Никон и поезда посольского не проводил, а, покряхтывая, глубоко печатая следки в хвощах и осотах, побрел к шитику, и все завороженно смотрели вослед, как Евтюшка отпехивается шестом с отмели, а после они дружно гребут к сосновой вешке середь озера, приторочиваются к ней и с гулким плеском сбрасывают каменье в никуда. Так варнаков иной раз пригнетают в застенках к пустому делу, чтобы выгорел у них норов и тяга к воле. А тут-то закоим ломает себя старец? Мало ли доброго дела в монастыре? И навряд ли кто заметил, как тронулся поезд из трех телег и полудюжины конных стрельцов. Гладь озерная у всех на глазах поуспокоилась, и тут проклюнулся неровный черный горбышек, как бы великанья рыба спину показала да и омелилась. Монах вышел из лодки на камежник, собою заслонив крохотную отмель, и так показалось всем, что сейчас Никон, будто Спаситель, пойдет к Ферапонтову по водам, аки по суху…

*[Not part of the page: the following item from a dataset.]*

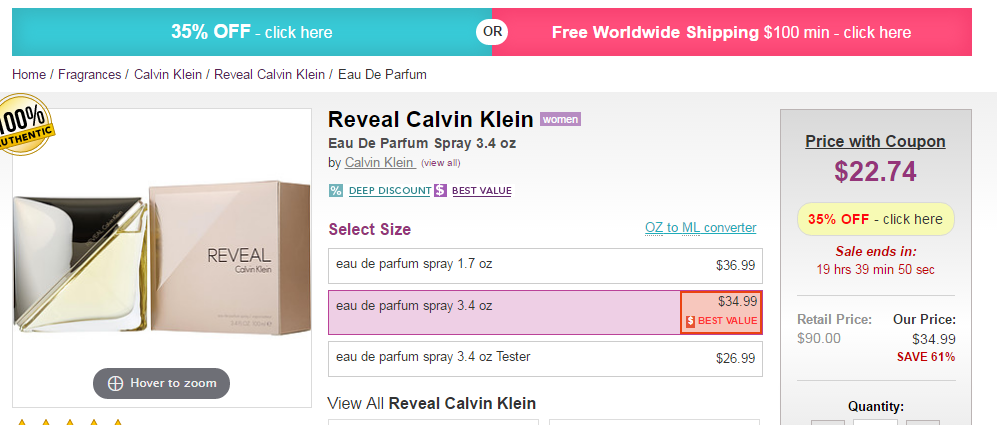
Task: Click the Deep Discount percent icon
Action: [336, 191]
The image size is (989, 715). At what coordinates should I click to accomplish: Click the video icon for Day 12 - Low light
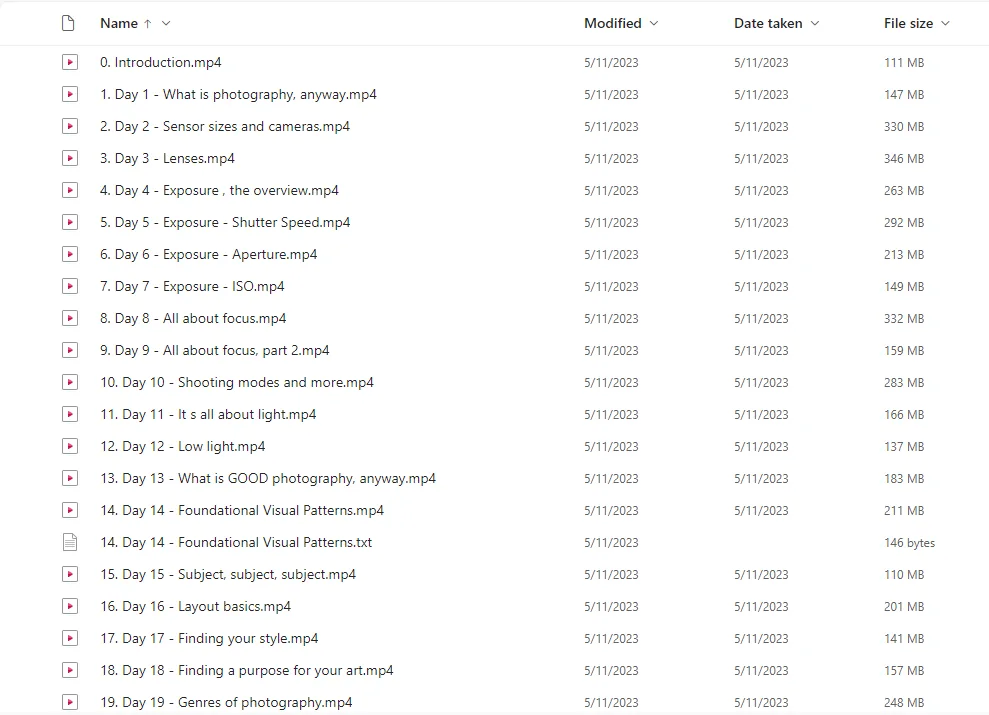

Никон же опустился на колени и, помоляся на восток, после зачем-то погрозил пальцем монастырю: видно, хотел поразить за непокорство. И старцы, слабые глазами и черствые древним умом, боясь патриаршего гнева, пали на травяную бережину, упрятали в осоты головы, как кулики, и так долго лежали на земле-матери, пока-то не подошел, осердясь, архимандрит Иосиф и не стал раздаривать батогом по хребтинкам добрых гостинцев.
* * *
… На берег Никон вышел из лодки уже великим старцем; у Святых ворот встретил игумен монастырский Афанасий и назвал патриархом; архимандрит Иосиф, что по воле государя дозирал за опальным, прилюдно подошел целовать руку. На вечернице в Преображенском храме уже поминали Никона на ектении как первосвятителя.
После службы одарил великий старец Иосифа шубою, а пристава сукнами, простив им прежние прегрешения.
Через седьмицу, прослышав о милости государя, что Никон прощен, потащились в обитель всяких чинов люди да из ближних городов посадские; с Белоозера из земской избы староста и кружечного двора голова; воскресенский черный поп Палладий и монахи разных скитов; из девичья Воскресенского монастыря игуменья Марфа и каргопольские священцы; все гости подходили под благословение, целовали руку, величали патриархом и сидели в келье у Никона с утра до вечера. И вдруг из опального в короткий срок Никон превратился в волостеля, хозяина Ферапонтова и монастырских вотчин. И вот уже из села Короткова и Богословского приехали крестьяне с челобитьем и привезли едомый запас и деньги. С Нового Иерусалима пришла весть: де, и они занаряжают патриарху обоз с запасами.
Никон повсюду рассылал письма и приветы, гнал с нарочными челобитья и посылки, его служка Яковлев отирался в престольной и по ближним городам с пригородками. И вот уже слух потек: де, Никон строит войско и собирается идти к Москве, чтобы вернуть власть.